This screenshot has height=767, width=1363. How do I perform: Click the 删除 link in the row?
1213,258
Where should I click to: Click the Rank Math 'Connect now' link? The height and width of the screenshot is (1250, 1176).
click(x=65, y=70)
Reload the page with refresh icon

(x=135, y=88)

* * *

### What to produce
All entries given above are to be printed again exactly.

### Answer box
This screenshot has height=767, width=1363. How do I perform: Click the 删除 link in the row?
1213,258
Where should I click to: Click the Rank Math 'Connect now' link? The height and width of the screenshot is (1250, 1176).
click(x=65, y=70)
Reload the page with refresh icon

(x=135, y=88)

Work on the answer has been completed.